Monday, May 28, 2012

bubble vs decorated sort

There were some comments on the previous post about using a limited number of bubble sort runs, as opposed to a full sort of the whole list weighted by original position, which was an appealing argument in a Keep-It-Simple-Stupid kind of way.

So I'm running some performance tests comparing limited bubblesorting of lists against a decorated sort weighted by initial position.  Here is the code tested:

# This is run on the data eight times by the testing code
def bubblepass(sortlist):
    skip = False
    for a in xrange(len(sortlist)-1):
        if skip == False:
            if sortlist[a] > sortlist[a+1]:
                temp = sortlist[a]
                sortlist[a] = sortlist[a+1]
                sortlist[a+1] = temp
                skip = True
        else:
            skip = False
    return sortlist

def decsortundec(sortlist):
    templist = zip(sortlist,range(len(sortlist)))
    declist = [(item[0]+(item[1]/4),item[0]) for item in templist]
    declist.sort()
    return [item[1] for item in declist]

In performance tests on lists of 3200 random small integers, the decorated sort runs from 40-60% faster than the bubblesort, despite it creating three entirely new lists along the way.
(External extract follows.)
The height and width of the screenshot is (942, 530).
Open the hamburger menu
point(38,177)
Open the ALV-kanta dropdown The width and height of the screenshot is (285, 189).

decsortundec uses list comprehensions, which are a powerful, yet to me somewhat confusing, aspect of the language.  To my understanding they are a way of creating a new list from a source list quickly, and along the way you can modify each item of the original list and/or choose whether to include it or not.  Note that this code runs in Python 2.7; Python 3 list comprehensions create iterators instead of lists, so the return value must be explicitly turned into a list, using list().  (There might be a better way to do this, in Python 2, using functional programming, but my brain hasn't been twisted into thinking in that particular Lispy way yet.)

Notes:
1. bubblepass is not a pure bubble sort, because on our trip through the list we skip positions that have already been swapped from the previous position.  That doesn't matter in a true bubble sort where we're ultimately trying to sort all the items as quickly as possible, but we'd need it here since we specifically don't want particular items to travel far.
2. It is possible that PyPy will optimize the bubblesort better, maybe far better, since it uses fairly elementary Python, while the other uses list comprehensions which are mostly implemented in C by the virtual machine.
3. I'm new to writing list comprehensions (which decsortundec uses twice) so it's possible there's a more efficient way to write this.  Would anyone know of a better way to factor in an item's original index number into its sorting weight?
4.  It might be possible to use some of that list comprehension stuff on the bubble sort, but I don't see how to implement it off the top of my head.

3 comments:

  1. enumerate(sortlist) is equivalent to templist, except that enumerate() returns an iterable instead of a list, and the index is before the item.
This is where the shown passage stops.